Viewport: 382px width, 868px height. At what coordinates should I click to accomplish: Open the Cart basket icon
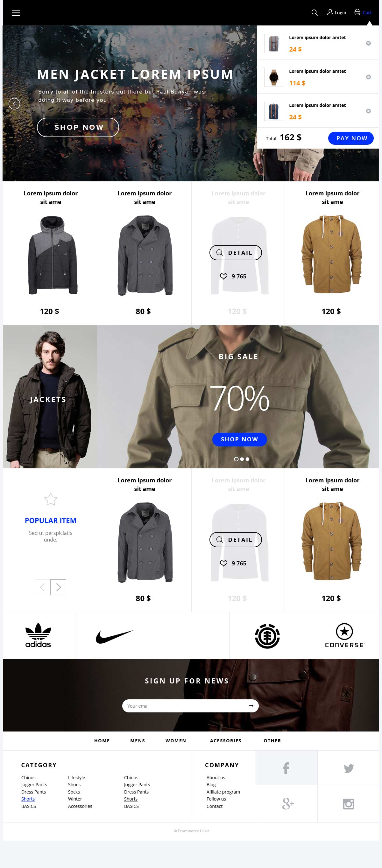(357, 12)
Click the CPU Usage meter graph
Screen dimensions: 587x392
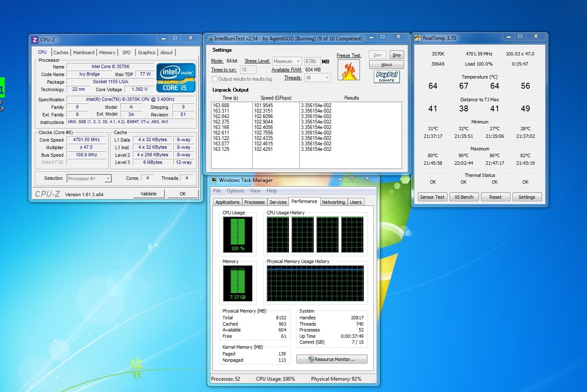238,234
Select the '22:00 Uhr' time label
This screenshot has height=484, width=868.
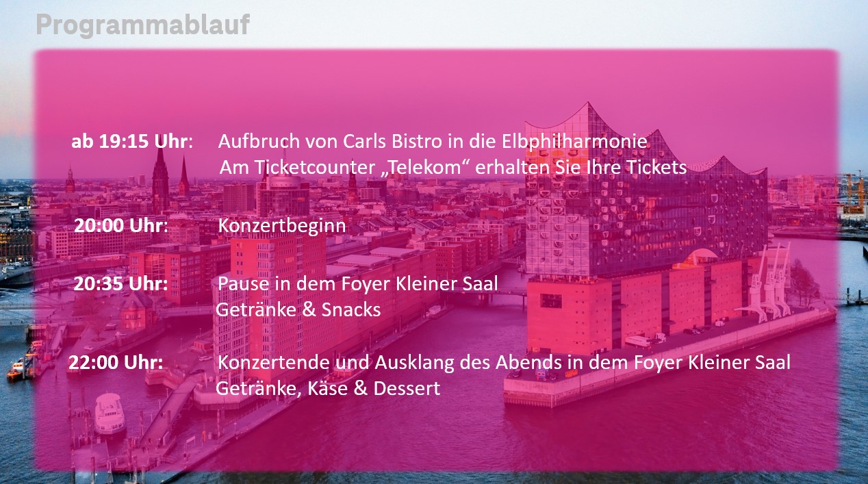tap(116, 363)
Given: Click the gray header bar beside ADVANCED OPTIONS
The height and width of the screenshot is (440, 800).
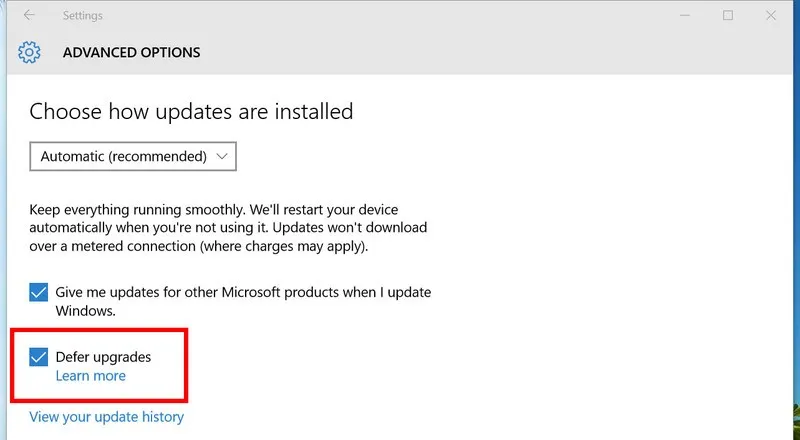Looking at the screenshot, I should 500,52.
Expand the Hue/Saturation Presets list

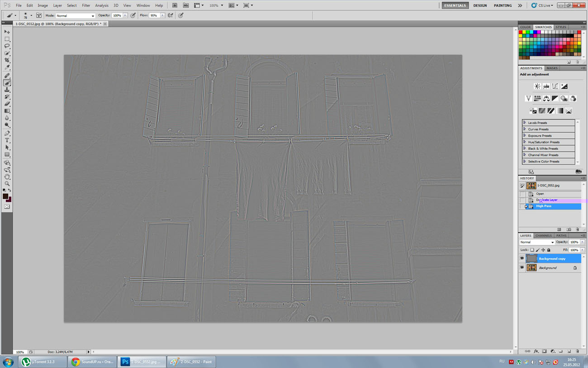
++++++++++++++++++++
INSTRUCTIONS FOR THE TASK: Leaving every picture out, write out exactly the lines from the one that holds "The height and" through the end of the listing, both included.

RESPONSE FOR THIS EXERCISE:
The height and width of the screenshot is (440, 800).
Looking at the screenshot, I should 500,52.
Expand the Hue/Saturation Presets list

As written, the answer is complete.